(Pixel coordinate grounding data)
______
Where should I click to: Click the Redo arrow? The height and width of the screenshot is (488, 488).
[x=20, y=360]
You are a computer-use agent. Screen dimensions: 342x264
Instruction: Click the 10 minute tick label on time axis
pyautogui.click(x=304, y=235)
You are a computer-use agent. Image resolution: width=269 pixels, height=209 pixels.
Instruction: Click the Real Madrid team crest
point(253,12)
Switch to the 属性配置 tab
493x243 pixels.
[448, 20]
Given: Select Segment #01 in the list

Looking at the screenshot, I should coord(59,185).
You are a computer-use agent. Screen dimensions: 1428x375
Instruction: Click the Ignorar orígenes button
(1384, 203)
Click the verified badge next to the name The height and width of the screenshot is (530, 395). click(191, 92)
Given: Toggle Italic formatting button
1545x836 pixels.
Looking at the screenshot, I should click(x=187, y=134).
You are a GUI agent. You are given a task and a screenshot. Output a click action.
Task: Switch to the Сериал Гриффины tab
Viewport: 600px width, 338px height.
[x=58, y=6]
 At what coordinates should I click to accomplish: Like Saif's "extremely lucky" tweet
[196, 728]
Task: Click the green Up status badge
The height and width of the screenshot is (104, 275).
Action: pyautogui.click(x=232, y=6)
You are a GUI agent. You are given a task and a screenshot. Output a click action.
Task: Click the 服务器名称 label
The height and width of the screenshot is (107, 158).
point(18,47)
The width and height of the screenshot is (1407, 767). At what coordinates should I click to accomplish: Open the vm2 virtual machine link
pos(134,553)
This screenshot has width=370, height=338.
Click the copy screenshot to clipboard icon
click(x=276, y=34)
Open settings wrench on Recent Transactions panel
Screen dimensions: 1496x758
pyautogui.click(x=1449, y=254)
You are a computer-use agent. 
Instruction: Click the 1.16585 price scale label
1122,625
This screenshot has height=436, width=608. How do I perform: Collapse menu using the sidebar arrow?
______
REQUIRED ACTION: Write the records above out again, exactly as they are.

RESPONSE:
Where should I click to: Click the Redo arrow? The height and width of the screenshot is (488, 488).
[x=20, y=360]
You are a computer-use agent. Screen dimensions: 342x264
Instruction: Click the 10 minute tick label on time axis
pyautogui.click(x=304, y=235)
You are a computer-use agent. Image resolution: width=269 pixels, height=209 pixels.
Instruction: Click the Real Madrid team crest
point(253,12)
Switch to the 属性配置 tab
493x243 pixels.
[448, 20]
Given: Select Segment #01 in the list

Looking at the screenshot, I should coord(59,185).
You are a computer-use agent. Screen dimensions: 1428x375
Instruction: Click the Ignorar orígenes button
(1384, 203)
Click the verified badge next to the name The height and width of the screenshot is (530, 395). click(191, 92)
Given: Toggle Italic formatting button
1545x836 pixels.
Looking at the screenshot, I should click(x=187, y=134).
You are a GUI agent. You are given a task and a screenshot. Output a click action.
Task: Switch to the Сериал Гриффины tab
Viewport: 600px width, 338px height.
[x=58, y=6]
 At what coordinates should I click to accomplish: Like Saif's "extremely lucky" tweet
[196, 728]
Task: Click the green Up status badge
The height and width of the screenshot is (104, 275).
Action: pyautogui.click(x=232, y=6)
You are a GUI agent. You are given a task and a screenshot. Output a click action.
Task: Click the 服务器名称 label
The height and width of the screenshot is (107, 158).
point(18,47)
The width and height of the screenshot is (1407, 767). At what coordinates should I click to accomplish: Open the vm2 virtual machine link
pos(134,553)
This screenshot has width=370, height=338.
Click the copy screenshot to clipboard icon
click(x=276, y=34)
Open settings wrench on Recent Transactions panel
Screen dimensions: 1496x758
pyautogui.click(x=1449, y=254)
You are a computer-use agent. 
Instruction: Click the 1.16585 price scale label
1122,625
This screenshot has height=436, width=608. How do I perform: Collapse menu using the sidebar arrow?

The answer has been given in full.